The Length of a Line Segment
Find the length of the line segment from (0,0) to (3,4).
You already know that the length of the segment can be calculated by the distance formula:
s=\sqrt{3^{2}+4^{2}}=\sqrt{25}=5\;. Let’s verify this with the arc length formula.
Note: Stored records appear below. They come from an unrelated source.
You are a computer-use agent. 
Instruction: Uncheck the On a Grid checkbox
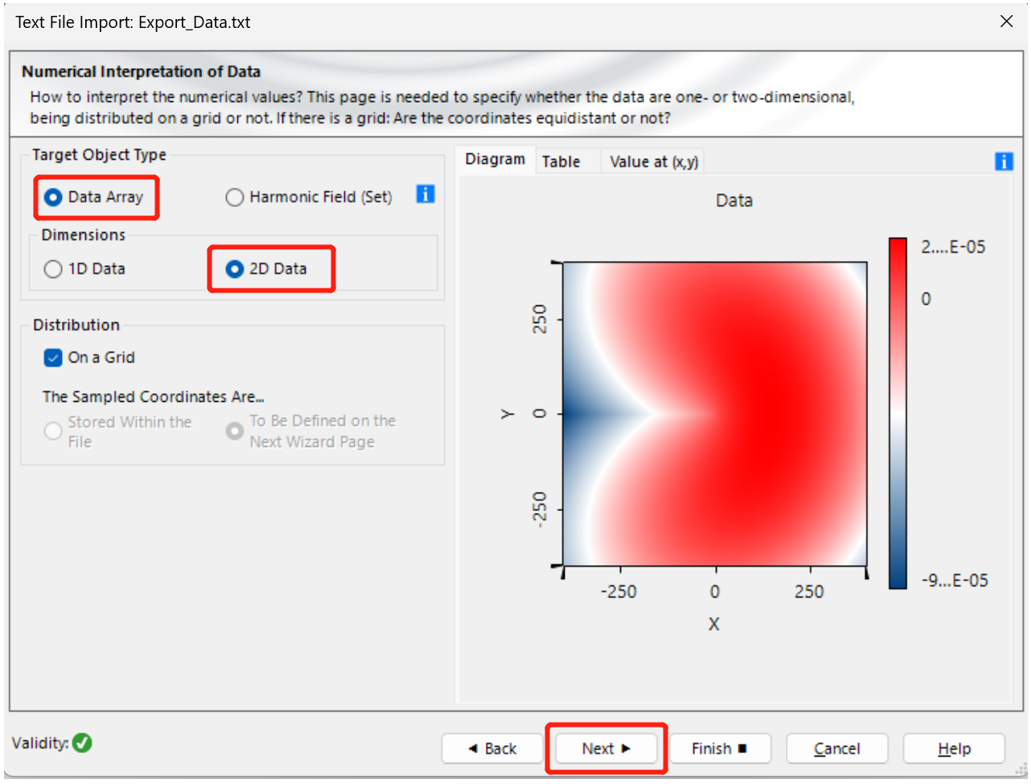54,357
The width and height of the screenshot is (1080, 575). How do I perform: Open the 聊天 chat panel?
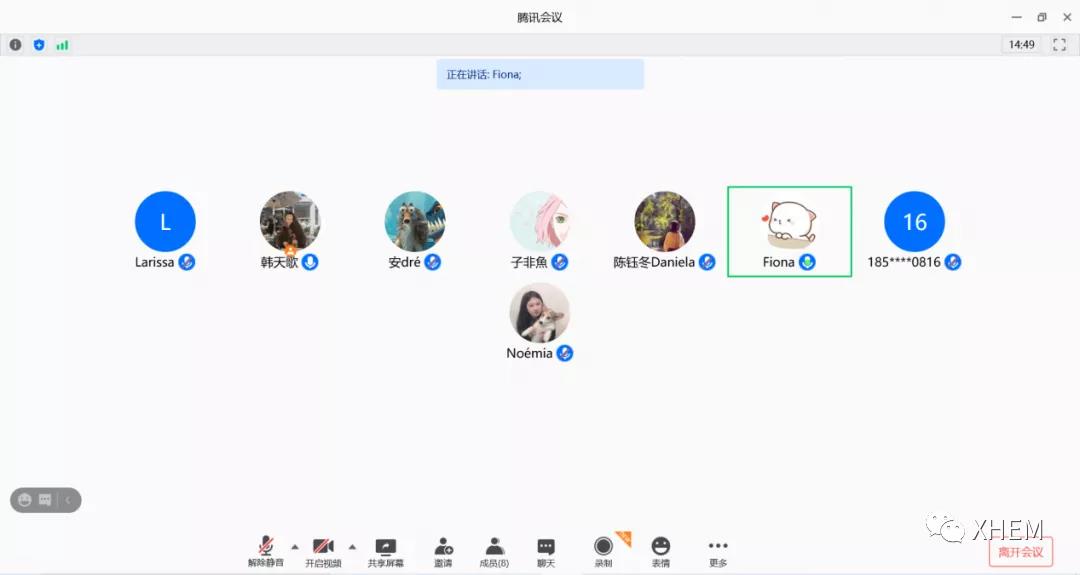[x=546, y=550]
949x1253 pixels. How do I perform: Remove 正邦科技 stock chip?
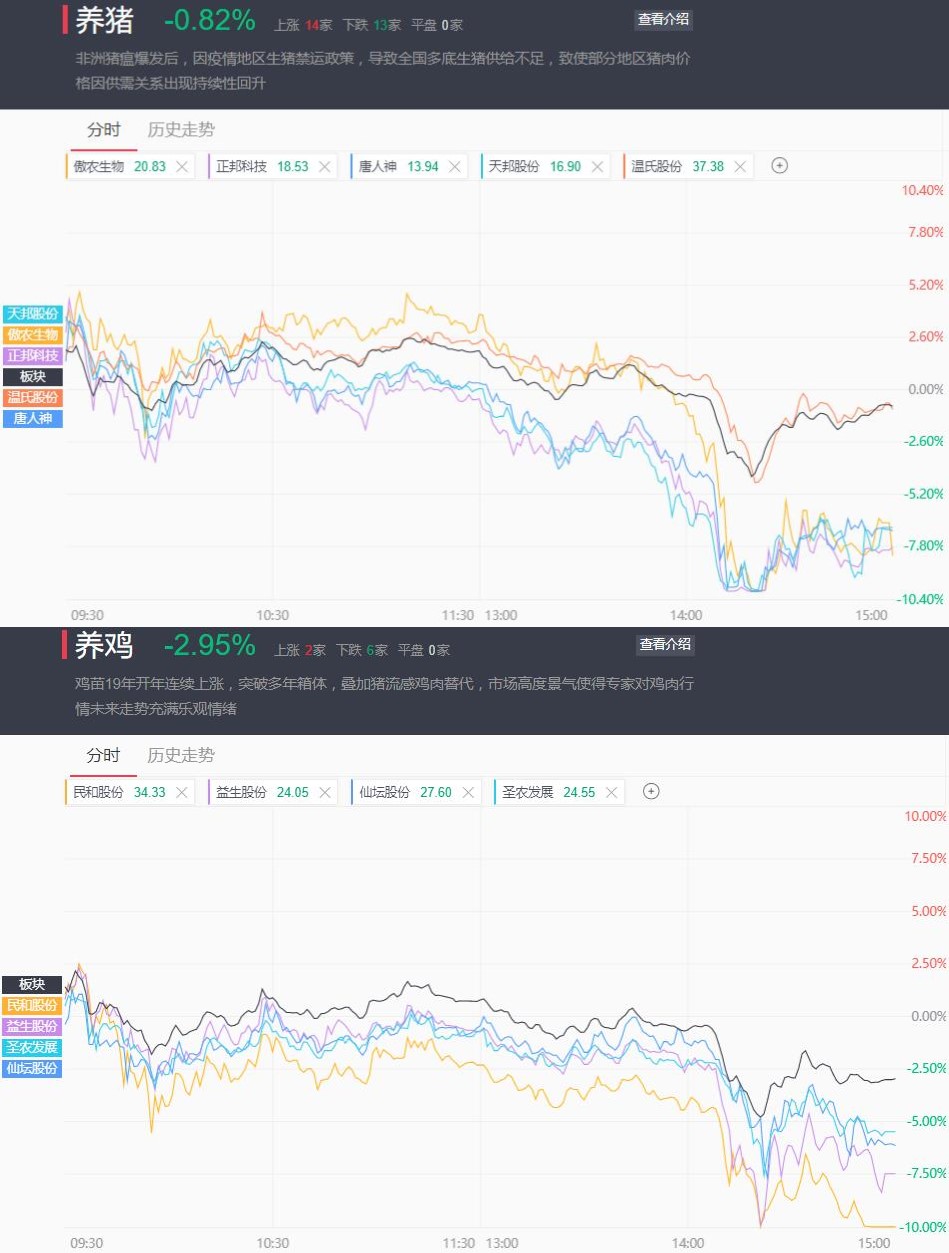324,167
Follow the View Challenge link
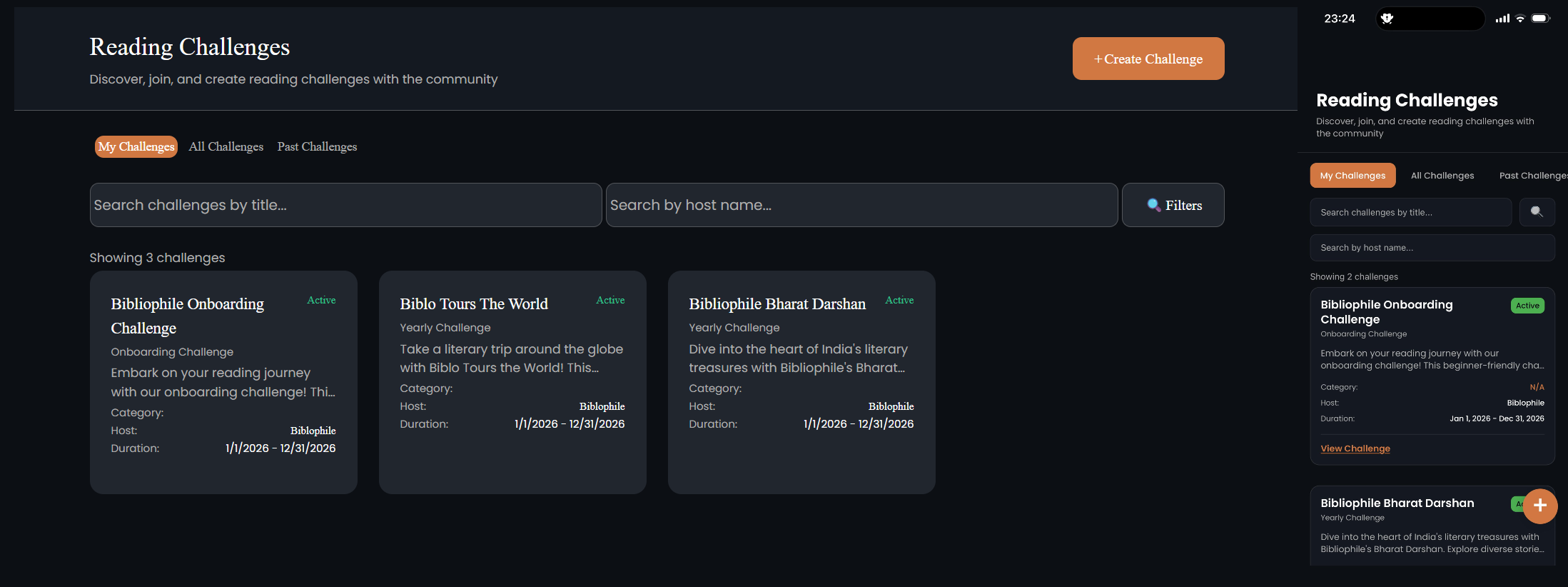The width and height of the screenshot is (1568, 587). pyautogui.click(x=1355, y=448)

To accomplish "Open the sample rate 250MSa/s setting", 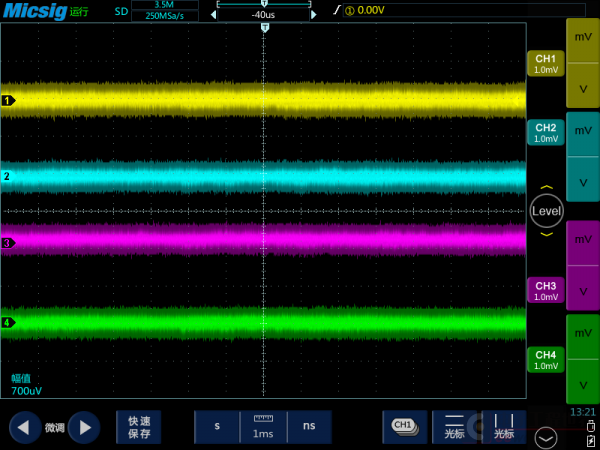I will [x=164, y=16].
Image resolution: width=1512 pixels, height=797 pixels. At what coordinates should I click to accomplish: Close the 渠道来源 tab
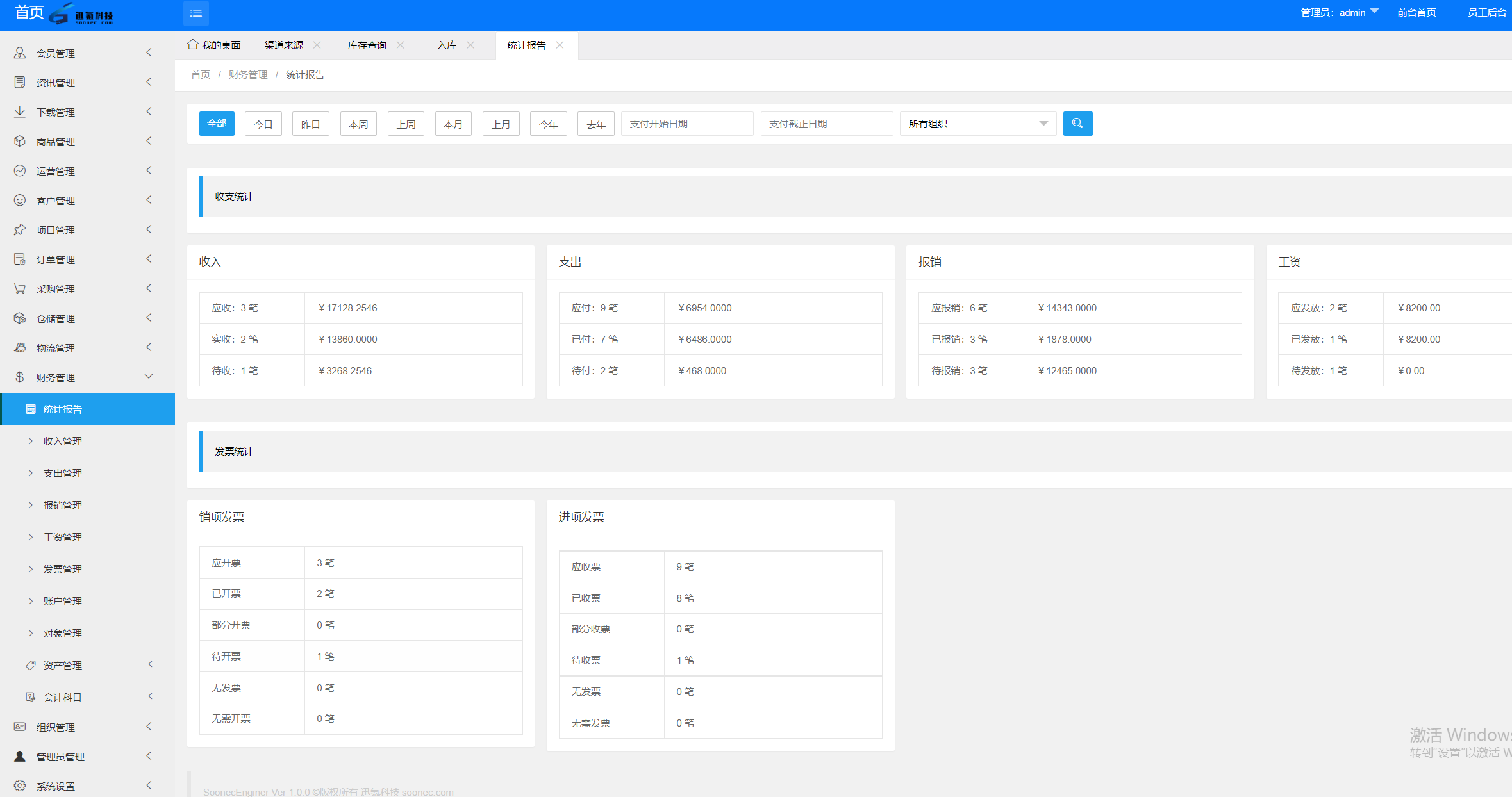coord(317,45)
The equation of the line segment is y={\frac{4}{3}}x,\ 0\leq x\leq3\,. Because y^{\prime}={\frac{4}{3}}\;, the length of the line segment is
s\;=\;\int_{a}^{b}\sqrt{1+f^{\prime}(x)^{2}}d x\;= \int_{0}^{3}\!\sqrt{1+\left[\frac{4}{3}\right]^{2}}\,d x\ =\ \int_{0}^{3}\!\!\!\sqrt{\left(\frac{3^{2}+4^{2}}{3^{2}}\right)}d x\ =\ \int_{0}^{3}\!\!\frac{5}{3}d x\ =\ \left[\frac{5}{3}x\right]_{0}^{3}\ \ =\ 5\,.
The area of a surface of revolution is based on the arc length formula. The idea is to imagine a piece of arc d s={\sqrt{1+\left[f^{\prime}(x)\right]^{2}\,d x}} rotated about an axis.